# Records for this exercise

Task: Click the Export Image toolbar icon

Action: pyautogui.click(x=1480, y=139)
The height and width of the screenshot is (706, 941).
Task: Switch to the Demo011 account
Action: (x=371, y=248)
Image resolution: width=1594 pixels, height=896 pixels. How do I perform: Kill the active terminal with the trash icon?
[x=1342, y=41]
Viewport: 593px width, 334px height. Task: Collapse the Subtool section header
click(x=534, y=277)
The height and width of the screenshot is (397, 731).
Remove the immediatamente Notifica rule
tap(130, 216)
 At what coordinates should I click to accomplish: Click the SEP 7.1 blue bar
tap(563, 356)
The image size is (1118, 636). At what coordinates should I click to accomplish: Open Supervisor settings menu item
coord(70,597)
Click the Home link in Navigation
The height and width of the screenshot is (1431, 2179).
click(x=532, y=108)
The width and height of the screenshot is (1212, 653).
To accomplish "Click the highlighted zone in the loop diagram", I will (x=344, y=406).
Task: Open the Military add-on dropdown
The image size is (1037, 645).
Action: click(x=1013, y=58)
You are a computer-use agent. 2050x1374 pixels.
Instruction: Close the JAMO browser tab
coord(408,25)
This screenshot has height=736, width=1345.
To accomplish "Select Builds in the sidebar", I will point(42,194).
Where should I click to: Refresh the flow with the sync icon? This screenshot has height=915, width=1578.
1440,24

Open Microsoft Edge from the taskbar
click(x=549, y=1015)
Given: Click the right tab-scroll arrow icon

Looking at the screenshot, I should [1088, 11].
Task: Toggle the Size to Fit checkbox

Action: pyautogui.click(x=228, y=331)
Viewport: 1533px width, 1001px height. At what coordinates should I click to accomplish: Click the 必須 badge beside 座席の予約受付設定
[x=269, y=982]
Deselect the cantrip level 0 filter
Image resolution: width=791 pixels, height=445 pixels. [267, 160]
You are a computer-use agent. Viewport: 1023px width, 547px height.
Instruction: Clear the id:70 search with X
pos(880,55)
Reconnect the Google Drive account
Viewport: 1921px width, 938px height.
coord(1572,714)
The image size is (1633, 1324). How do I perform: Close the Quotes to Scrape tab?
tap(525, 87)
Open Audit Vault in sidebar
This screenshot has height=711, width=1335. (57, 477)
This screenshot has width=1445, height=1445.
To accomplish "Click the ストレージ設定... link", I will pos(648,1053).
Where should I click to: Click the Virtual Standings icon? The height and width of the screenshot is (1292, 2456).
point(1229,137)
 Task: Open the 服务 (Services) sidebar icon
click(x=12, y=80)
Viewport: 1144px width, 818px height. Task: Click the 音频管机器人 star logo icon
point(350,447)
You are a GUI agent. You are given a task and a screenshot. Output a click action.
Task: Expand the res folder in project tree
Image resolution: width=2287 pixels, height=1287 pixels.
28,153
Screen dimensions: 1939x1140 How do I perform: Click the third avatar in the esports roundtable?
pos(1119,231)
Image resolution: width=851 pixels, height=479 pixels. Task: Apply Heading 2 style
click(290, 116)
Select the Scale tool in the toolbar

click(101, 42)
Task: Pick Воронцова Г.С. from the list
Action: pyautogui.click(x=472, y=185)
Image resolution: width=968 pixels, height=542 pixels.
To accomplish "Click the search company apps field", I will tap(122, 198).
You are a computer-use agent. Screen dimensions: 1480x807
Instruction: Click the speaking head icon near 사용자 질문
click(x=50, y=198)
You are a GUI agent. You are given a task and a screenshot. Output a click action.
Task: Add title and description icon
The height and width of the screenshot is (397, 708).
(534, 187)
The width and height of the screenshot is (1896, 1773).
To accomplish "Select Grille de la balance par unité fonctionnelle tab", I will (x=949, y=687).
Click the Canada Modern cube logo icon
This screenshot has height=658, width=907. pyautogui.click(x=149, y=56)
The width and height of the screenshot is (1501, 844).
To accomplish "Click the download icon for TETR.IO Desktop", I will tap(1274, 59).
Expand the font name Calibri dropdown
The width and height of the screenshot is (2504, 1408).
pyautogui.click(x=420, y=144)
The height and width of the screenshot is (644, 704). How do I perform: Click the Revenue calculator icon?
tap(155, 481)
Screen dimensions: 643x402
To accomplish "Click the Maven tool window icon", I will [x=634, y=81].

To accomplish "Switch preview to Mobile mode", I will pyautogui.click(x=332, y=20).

# What you have to do
Output the full listing above without altering a single word.

# Solution to this problem
Task: Click the Export Image toolbar icon

Action: pyautogui.click(x=1480, y=139)
The height and width of the screenshot is (706, 941).
Task: Switch to the Demo011 account
Action: (x=371, y=248)
Image resolution: width=1594 pixels, height=896 pixels. How do I perform: Kill the active terminal with the trash icon?
[x=1342, y=41]
Viewport: 593px width, 334px height. Task: Collapse the Subtool section header
click(x=534, y=277)
The height and width of the screenshot is (397, 731).
Remove the immediatamente Notifica rule
tap(130, 216)
 At what coordinates should I click to accomplish: Click the SEP 7.1 blue bar
tap(563, 356)
The image size is (1118, 636). At what coordinates should I click to accomplish: Open Supervisor settings menu item
coord(70,597)
Click the Home link in Navigation
The height and width of the screenshot is (1431, 2179).
click(x=532, y=108)
The width and height of the screenshot is (1212, 653).
To accomplish "Click the highlighted zone in the loop diagram", I will (x=344, y=406).
Task: Open the Military add-on dropdown
The image size is (1037, 645).
Action: click(x=1013, y=58)
You are a computer-use agent. 2050x1374 pixels.
Instruction: Close the JAMO browser tab
coord(408,25)
This screenshot has height=736, width=1345.
To accomplish "Select Builds in the sidebar", I will point(42,194).
Where should I click to: Refresh the flow with the sync icon? This screenshot has height=915, width=1578.
1440,24

Open Microsoft Edge from the taskbar
click(x=549, y=1015)
Given: Click the right tab-scroll arrow icon

Looking at the screenshot, I should [1088, 11].
Task: Toggle the Size to Fit checkbox

Action: pyautogui.click(x=228, y=331)
Viewport: 1533px width, 1001px height. At what coordinates should I click to accomplish: Click the 必須 badge beside 座席の予約受付設定
[x=269, y=982]
Deselect the cantrip level 0 filter
Image resolution: width=791 pixels, height=445 pixels. [267, 160]
You are a computer-use agent. Viewport: 1023px width, 547px height.
Instruction: Clear the id:70 search with X
pos(880,55)
Reconnect the Google Drive account
Viewport: 1921px width, 938px height.
coord(1572,714)
The image size is (1633, 1324). How do I perform: Close the Quotes to Scrape tab?
tap(525, 87)
Open Audit Vault in sidebar
This screenshot has height=711, width=1335. (57, 477)
This screenshot has width=1445, height=1445.
To accomplish "Click the ストレージ設定... link", I will pos(648,1053).
Where should I click to: Click the Virtual Standings icon? The height and width of the screenshot is (1292, 2456).
point(1229,137)
 Task: Open the 服务 (Services) sidebar icon
click(x=12, y=80)
Viewport: 1144px width, 818px height. Task: Click the 音频管机器人 star logo icon
point(350,447)
You are a GUI agent. You are given a task and a screenshot. Output a click action.
Task: Expand the res folder in project tree
Image resolution: width=2287 pixels, height=1287 pixels.
28,153
Screen dimensions: 1939x1140 How do I perform: Click the third avatar in the esports roundtable?
pos(1119,231)
Image resolution: width=851 pixels, height=479 pixels. Task: Apply Heading 2 style
click(290, 116)
Select the Scale tool in the toolbar

click(101, 42)
Task: Pick Воронцова Г.С. from the list
Action: pyautogui.click(x=472, y=185)
Image resolution: width=968 pixels, height=542 pixels.
To accomplish "Click the search company apps field", I will tap(122, 198).
You are a computer-use agent. Screen dimensions: 1480x807
Instruction: Click the speaking head icon near 사용자 질문
click(x=50, y=198)
You are a GUI agent. You are given a task and a screenshot. Output a click action.
Task: Add title and description icon
The height and width of the screenshot is (397, 708).
(534, 187)
The width and height of the screenshot is (1896, 1773).
To accomplish "Select Grille de la balance par unité fonctionnelle tab", I will (x=949, y=687).
Click the Canada Modern cube logo icon
This screenshot has height=658, width=907. pyautogui.click(x=149, y=56)
The width and height of the screenshot is (1501, 844).
To accomplish "Click the download icon for TETR.IO Desktop", I will tap(1274, 59).
Expand the font name Calibri dropdown
The width and height of the screenshot is (2504, 1408).
pyautogui.click(x=420, y=144)
The height and width of the screenshot is (644, 704). How do I perform: Click the Revenue calculator icon?
tap(155, 481)
Screen dimensions: 643x402
To accomplish "Click the Maven tool window icon", I will [x=634, y=81].

To accomplish "Switch preview to Mobile mode", I will pyautogui.click(x=332, y=20).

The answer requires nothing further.